Si, d'une part, il s'agit désormais de grossesses bien maîtrisées des points de vue gynéco-obstétrical et néonatal, très peu d'études se sont consacrées à explorer le vécu psychique de femmes enceintes de jumeaux. Rares sont les études à ce sujet au niveau international et aucune d'entre elles, à notre connaissance, ne s'est attachée à comparer l'expérience psychique de femmes lors de grossesses gémellaires avec celle de femmes lors de grossesses uniques. Mortureux (2008) observe que la grande fréquence des visites médicales pourrait donner aux femmes le sentiment de faire moins bien que leur mère, en réactivant négativement la rivalité oedipienne. En revanche, les jumeaux symboliseraient une "dette de vie" bien assumée (Bydlowski, 1997). En ce qui concerne les perceptions des mouvements foetaux, il semble que les femmes enceintes de jumeaux auraient des difficultés à différencier les foetus et pourraient évoquer une sorte "d'amalgame indistinct" (Wendland, 2007).

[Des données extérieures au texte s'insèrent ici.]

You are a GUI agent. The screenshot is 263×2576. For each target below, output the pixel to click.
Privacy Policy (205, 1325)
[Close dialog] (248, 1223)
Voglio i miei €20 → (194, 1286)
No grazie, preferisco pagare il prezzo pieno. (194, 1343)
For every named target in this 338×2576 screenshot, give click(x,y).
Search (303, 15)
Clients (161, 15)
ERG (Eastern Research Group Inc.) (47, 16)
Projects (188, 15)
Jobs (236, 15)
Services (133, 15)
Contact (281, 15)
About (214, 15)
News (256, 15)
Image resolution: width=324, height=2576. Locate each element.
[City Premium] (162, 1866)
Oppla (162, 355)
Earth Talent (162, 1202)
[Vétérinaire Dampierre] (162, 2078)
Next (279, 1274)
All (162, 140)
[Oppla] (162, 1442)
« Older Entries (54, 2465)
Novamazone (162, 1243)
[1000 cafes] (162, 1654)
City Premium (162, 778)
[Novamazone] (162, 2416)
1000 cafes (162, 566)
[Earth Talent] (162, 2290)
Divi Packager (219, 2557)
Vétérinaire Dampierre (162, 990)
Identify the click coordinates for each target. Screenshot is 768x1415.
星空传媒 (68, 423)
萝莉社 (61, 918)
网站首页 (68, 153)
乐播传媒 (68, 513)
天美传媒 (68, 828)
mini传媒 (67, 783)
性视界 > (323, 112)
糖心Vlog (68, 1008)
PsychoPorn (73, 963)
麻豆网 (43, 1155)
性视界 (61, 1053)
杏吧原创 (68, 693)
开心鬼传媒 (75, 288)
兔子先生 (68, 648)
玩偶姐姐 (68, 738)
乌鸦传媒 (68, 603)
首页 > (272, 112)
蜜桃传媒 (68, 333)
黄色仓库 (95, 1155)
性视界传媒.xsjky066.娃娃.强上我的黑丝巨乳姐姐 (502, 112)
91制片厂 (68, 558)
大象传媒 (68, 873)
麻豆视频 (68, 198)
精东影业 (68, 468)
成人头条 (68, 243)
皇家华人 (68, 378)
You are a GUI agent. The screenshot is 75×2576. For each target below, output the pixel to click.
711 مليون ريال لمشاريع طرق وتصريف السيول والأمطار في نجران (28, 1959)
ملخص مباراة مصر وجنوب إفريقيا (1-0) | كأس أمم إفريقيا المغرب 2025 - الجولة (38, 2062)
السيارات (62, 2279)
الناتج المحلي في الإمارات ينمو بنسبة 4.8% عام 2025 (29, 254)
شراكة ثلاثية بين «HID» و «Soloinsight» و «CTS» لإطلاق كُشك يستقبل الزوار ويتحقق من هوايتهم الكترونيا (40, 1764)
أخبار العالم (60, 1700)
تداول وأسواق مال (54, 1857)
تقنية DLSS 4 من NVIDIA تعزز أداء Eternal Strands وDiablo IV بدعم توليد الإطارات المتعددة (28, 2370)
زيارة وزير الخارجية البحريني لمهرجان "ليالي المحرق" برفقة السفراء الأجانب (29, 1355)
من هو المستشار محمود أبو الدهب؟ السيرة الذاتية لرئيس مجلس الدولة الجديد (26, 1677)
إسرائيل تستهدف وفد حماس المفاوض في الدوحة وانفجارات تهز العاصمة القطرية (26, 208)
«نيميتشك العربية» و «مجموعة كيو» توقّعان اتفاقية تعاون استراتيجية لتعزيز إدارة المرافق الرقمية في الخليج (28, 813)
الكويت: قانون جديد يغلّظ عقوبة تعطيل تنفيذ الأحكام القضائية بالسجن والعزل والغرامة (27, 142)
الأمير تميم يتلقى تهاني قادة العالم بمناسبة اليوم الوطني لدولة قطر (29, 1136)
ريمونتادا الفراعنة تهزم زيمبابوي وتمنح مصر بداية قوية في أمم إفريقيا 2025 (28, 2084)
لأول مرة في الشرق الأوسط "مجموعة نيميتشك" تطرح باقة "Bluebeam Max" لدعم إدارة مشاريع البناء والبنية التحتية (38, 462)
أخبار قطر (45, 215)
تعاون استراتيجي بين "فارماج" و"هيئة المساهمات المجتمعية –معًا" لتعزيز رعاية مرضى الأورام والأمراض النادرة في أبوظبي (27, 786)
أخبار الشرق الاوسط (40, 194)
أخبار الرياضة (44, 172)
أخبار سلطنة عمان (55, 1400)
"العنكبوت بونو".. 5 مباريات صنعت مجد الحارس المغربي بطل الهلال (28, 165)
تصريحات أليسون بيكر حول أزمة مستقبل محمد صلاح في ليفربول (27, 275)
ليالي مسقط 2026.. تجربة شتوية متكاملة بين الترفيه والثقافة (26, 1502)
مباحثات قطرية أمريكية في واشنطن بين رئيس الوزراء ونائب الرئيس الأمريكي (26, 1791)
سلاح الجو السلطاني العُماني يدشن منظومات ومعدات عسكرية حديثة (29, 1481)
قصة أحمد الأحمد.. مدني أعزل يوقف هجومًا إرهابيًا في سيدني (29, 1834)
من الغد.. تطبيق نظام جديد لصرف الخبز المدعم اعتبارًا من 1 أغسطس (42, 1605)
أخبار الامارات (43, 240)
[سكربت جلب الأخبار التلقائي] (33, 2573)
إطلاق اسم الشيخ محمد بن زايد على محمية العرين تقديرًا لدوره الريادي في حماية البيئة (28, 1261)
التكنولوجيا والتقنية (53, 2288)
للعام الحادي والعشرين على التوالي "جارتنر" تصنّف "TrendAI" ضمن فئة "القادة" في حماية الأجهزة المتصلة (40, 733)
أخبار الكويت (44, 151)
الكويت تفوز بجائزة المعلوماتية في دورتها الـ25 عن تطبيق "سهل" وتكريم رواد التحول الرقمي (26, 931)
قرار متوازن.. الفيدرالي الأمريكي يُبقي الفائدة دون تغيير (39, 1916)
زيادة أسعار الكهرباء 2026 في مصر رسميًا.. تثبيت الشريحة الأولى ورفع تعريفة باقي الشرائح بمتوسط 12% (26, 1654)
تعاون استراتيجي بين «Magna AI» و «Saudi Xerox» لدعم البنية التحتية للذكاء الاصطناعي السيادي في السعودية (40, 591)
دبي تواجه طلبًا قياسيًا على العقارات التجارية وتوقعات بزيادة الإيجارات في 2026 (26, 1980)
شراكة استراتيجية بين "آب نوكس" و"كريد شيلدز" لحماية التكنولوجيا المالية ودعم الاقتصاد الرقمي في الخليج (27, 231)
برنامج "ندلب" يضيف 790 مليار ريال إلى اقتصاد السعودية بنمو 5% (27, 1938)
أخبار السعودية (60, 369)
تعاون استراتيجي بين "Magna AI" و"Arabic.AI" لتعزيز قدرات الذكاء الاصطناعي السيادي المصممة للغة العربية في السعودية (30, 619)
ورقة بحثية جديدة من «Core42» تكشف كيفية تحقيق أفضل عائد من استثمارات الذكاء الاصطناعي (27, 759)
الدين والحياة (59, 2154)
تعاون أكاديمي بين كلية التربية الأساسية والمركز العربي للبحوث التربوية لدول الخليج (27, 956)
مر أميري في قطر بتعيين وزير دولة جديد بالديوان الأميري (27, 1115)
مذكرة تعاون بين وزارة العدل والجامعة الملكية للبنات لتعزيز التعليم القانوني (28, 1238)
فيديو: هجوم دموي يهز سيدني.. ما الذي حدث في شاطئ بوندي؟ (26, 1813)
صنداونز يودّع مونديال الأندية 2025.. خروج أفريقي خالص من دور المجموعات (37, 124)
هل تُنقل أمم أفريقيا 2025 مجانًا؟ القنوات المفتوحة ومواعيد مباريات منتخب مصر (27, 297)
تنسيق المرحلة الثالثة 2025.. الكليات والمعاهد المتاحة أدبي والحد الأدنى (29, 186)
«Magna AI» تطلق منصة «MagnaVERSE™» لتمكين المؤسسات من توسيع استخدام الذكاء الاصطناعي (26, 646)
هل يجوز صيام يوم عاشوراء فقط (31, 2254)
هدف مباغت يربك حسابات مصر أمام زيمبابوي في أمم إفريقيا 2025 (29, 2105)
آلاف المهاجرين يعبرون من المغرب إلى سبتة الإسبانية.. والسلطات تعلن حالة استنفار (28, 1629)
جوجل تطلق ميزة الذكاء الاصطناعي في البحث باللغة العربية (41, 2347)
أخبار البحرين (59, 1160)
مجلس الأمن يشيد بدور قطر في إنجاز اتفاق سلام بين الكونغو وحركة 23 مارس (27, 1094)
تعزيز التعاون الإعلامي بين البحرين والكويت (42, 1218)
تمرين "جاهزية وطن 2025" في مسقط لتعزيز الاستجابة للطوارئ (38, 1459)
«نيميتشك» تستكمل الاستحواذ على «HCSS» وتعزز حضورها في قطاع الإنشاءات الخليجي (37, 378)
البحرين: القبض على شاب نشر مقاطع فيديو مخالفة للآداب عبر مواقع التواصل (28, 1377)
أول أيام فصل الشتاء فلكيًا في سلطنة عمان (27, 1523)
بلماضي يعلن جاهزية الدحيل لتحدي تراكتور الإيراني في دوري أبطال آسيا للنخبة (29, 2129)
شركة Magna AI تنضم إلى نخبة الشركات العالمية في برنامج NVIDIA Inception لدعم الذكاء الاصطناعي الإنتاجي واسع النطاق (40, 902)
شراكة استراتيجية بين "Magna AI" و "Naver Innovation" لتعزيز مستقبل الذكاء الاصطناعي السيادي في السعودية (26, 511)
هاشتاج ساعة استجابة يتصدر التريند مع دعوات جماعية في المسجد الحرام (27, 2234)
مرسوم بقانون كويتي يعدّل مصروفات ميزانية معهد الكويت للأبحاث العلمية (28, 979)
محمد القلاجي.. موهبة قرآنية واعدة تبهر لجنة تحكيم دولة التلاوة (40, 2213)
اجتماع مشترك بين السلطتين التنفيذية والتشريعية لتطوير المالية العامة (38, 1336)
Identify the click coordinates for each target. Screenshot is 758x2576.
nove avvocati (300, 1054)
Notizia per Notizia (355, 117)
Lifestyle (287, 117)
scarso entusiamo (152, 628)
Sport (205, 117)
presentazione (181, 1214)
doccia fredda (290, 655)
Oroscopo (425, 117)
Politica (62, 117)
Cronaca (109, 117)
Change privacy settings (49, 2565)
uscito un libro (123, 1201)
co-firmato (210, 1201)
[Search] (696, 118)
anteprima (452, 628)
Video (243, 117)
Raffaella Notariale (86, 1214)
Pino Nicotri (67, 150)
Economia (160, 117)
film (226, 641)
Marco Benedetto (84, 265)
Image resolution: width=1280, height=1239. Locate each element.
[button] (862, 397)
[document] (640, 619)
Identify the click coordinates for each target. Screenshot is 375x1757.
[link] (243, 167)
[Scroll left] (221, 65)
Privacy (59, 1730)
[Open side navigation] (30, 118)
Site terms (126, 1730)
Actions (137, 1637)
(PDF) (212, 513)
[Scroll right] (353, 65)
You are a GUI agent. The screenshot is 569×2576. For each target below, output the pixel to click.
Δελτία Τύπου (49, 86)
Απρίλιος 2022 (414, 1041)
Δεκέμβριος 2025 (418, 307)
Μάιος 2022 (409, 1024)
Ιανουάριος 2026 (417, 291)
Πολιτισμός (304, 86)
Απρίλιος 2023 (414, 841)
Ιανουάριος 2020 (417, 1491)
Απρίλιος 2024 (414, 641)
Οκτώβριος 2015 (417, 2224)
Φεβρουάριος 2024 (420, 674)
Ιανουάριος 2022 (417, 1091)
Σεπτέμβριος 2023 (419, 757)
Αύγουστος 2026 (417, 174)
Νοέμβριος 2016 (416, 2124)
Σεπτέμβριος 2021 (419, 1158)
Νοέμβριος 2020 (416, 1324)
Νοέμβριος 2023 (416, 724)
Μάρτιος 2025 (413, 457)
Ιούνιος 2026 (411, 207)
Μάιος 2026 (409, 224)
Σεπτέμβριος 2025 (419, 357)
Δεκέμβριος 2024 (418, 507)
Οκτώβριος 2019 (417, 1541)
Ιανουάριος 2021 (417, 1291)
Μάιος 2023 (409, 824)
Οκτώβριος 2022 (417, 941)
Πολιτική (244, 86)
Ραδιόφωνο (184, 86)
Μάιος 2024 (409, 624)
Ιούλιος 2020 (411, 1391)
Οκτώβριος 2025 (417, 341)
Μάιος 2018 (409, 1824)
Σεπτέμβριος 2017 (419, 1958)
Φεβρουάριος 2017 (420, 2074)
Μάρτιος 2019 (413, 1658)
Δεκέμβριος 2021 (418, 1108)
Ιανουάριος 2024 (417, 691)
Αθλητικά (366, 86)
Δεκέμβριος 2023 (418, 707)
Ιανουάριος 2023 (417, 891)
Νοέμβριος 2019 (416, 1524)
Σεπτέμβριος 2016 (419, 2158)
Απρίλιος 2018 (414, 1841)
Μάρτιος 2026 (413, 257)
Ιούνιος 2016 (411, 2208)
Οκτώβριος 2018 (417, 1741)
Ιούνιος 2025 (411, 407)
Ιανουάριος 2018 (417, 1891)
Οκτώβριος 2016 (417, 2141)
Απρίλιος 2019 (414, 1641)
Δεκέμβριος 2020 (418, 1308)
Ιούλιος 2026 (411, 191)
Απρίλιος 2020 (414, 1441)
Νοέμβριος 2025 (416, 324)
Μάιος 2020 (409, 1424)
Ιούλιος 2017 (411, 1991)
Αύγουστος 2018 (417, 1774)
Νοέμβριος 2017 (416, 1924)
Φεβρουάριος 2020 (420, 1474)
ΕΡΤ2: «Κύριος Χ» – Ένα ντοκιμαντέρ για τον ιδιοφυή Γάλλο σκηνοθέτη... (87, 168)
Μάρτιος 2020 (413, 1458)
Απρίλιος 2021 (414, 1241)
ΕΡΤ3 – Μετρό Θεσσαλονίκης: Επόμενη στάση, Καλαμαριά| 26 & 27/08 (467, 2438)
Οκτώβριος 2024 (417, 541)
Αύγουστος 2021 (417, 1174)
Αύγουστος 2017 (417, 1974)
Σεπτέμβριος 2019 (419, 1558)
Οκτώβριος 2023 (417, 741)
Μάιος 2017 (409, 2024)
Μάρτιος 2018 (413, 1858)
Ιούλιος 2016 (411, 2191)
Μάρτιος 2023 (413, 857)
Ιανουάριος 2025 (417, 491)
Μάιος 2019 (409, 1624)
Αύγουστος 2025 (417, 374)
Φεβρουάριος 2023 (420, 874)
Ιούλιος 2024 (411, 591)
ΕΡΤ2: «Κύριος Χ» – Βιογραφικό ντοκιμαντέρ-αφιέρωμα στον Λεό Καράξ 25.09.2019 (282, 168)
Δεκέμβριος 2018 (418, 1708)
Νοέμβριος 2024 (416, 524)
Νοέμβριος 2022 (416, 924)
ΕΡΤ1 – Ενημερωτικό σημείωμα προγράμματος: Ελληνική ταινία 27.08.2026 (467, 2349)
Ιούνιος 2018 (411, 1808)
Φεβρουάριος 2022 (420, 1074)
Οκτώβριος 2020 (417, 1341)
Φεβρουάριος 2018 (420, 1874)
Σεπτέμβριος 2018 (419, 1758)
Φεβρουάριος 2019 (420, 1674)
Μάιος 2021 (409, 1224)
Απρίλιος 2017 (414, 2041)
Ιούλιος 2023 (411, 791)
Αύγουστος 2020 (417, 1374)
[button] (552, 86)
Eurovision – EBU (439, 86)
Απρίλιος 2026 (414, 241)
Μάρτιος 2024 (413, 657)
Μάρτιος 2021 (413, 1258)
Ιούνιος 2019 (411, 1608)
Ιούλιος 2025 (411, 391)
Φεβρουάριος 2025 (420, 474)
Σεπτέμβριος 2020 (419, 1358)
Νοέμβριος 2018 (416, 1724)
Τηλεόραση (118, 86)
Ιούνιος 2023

En rapport avec le vécu représentationnel des femmes lors de grossesses multiples, une étude de Robin, Bydlowski, Cahen et Josse (1991), portant sur les grossesses triples, a montré que ces dernières peuvent entraîner un état de choc traumatique avec une abrasion des fantasmes, des remémorations, des représentations, et même une disparition des rêves nocturnes. Enfin, concernant les grossesses gémellaires, une étude longitudinale uruguayenne menée par Cherro (1992) a indiqué que les enfants jumeaux semblaient répondre en partie aux attentes, aux désirs et aux peurs de leurs parents, qui, dès la grossesse, alternent entre une tendance à dégémelliser et à gémélliser. Autrement dit, dans la première, les différences entre les jumeaux sont exagérées afin d'éviter toutes confusions, alors que dans la seconde toutes les différences sont effacées. Pour l'auteur, "le clivage complémentaire" et "la confusion agglutinative" sont la conséquence du fantasme chez les parents de jumeaux d'un objet unique divisé.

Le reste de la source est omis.